Exercise: Every line of the records below that has the word "Given" should be copied.

Extracted data entries
= Beginning of Section =
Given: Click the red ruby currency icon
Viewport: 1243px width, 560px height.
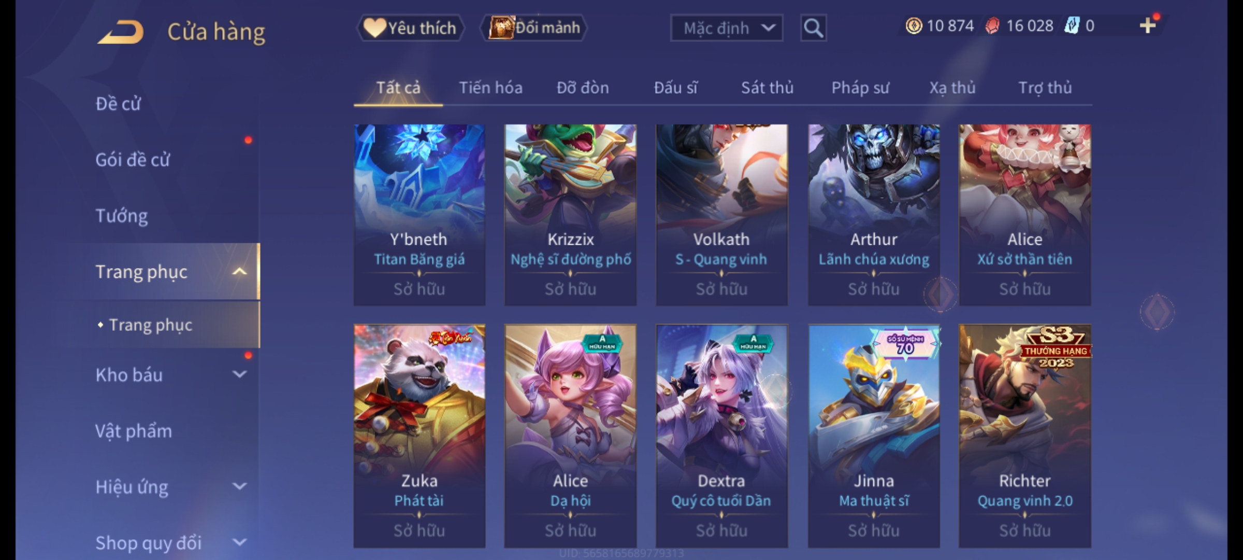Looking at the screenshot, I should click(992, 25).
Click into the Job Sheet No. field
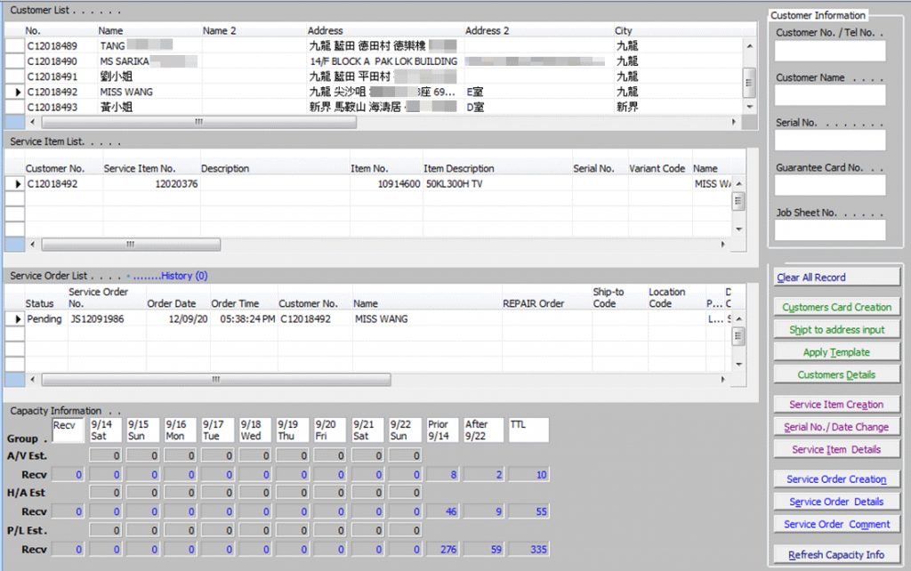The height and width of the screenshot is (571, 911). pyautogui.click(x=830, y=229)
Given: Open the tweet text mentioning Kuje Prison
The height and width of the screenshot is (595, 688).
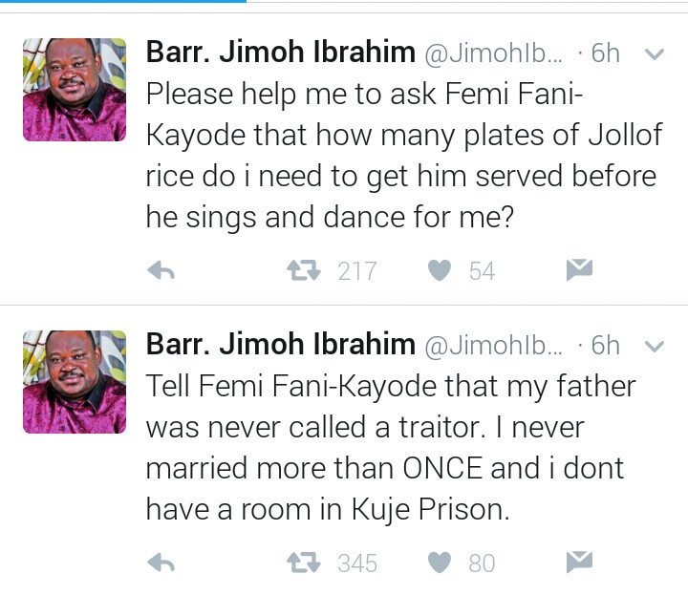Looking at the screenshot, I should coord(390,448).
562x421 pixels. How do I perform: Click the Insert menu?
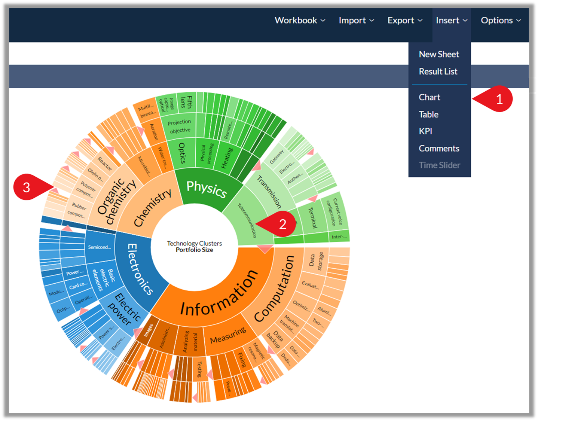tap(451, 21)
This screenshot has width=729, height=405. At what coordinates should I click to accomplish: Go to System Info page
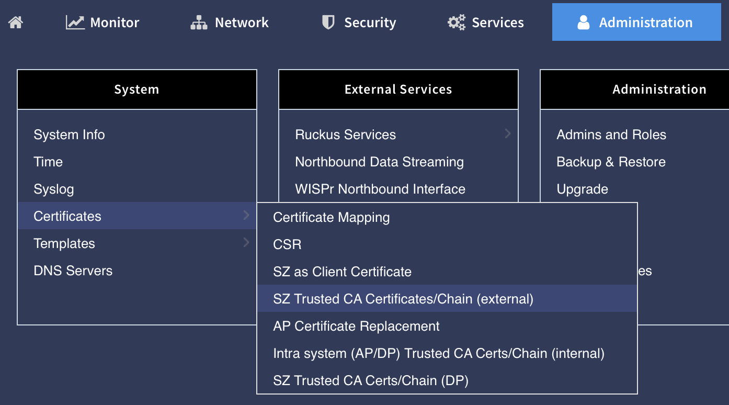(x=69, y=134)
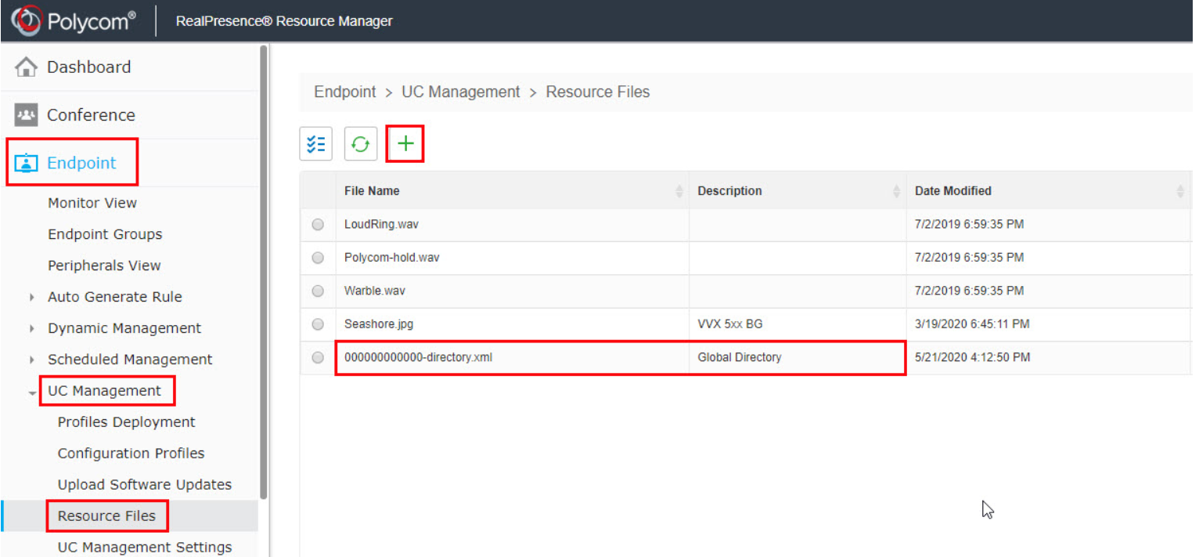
= End of Section =
Solution:
Given: Click the red ruby currency icon
Given: Open the tweet text mentioning Kuje Prison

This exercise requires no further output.